The album I know every word to
I have five! Prince’s Purple Rain, The Counting Crows’ August and Everything After, Depeche Mode’s Some Great Reward, Sinéad O’Connor’s The Lion and the Cobra, and the soundtrack to Rent. Yeah, that sums me up.
The writer who unexpectedly had a big impact on me
I talk all the time about how much I read growing up and how much I love Stephen King and how he impacted my work from a genre perspective, but Pat Conroy wrote some of the most magnificent stories about characters who had to deal with dysfunctional families and try to find a place of honor in their own world and the pain of loss. The Prince of Tides, The Great Santini, and The Lords of Discipline. If I’m circling back to the first question, I should’ve said that along with Flowers in the Attic, because I read those books so many times as a teenager and loved them so dearly. He could make you angry; he could make you cry; he explored mental illness and wildly deeply dysfunctional families. He was a really beautiful storyteller and I loved his stuff.
My favorite heroine
When I’m going back and making a list of the female characters that had impact on me growing up, it’s Laura Ingalls Wilder.
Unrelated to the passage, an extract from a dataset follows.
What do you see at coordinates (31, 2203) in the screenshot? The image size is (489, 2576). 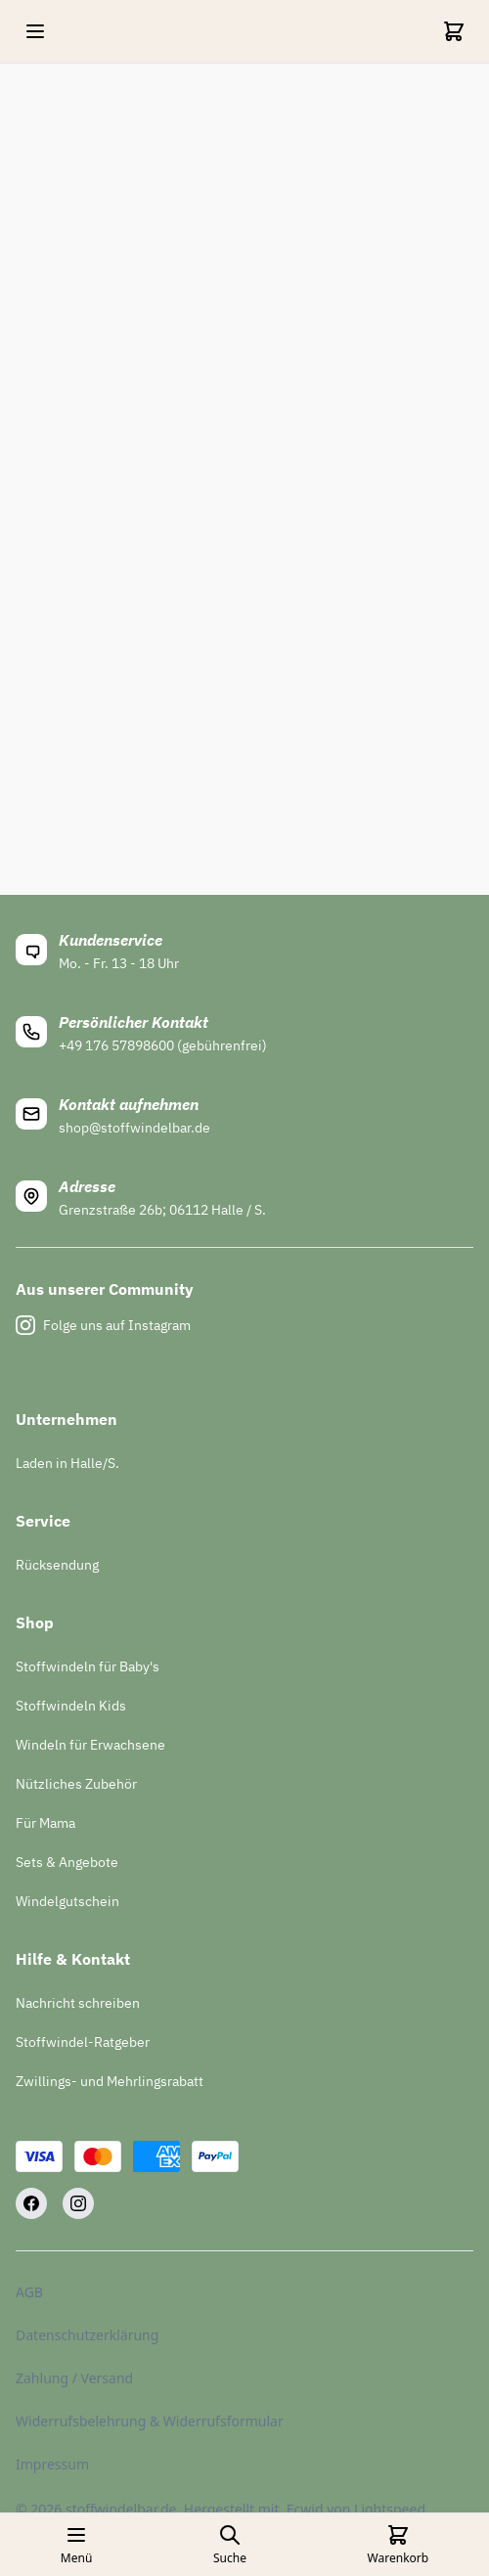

It’s Jessica and Elizabeth Wakefield. It’s Nancy Drew. It’s Molly Ringwald. She was the seminal actress of my teen years, and her characters were wonderful, so I’d say Molly Ringwald/John Hughes. And we’ll throw Trixie Belden on there. They are strong but imperfect. I love real women that don’t have to be saints, who can be selfish and act out against their parents or like the wrong guy, because that’s life. That’s my life at least.
My favorite on-screen kiss
I can partner with shipping. I loved Dave and Maddie from Moonlighting. It made me so happy. I remember their kiss, because if I’m not mistaken they kissed and then she slapped him. I could be wrong. I sort of loved that.
The movie I’ve seen the most times
I might have to do a list here too but this defines my entire childhood, this list: Footloose, The Breakfast Club, Titanic, Jerry Maguire, and The Princess Bride. Those are all movies that I can quote regularly. And E.T. needs to be added to my favorite list because that’s the other one.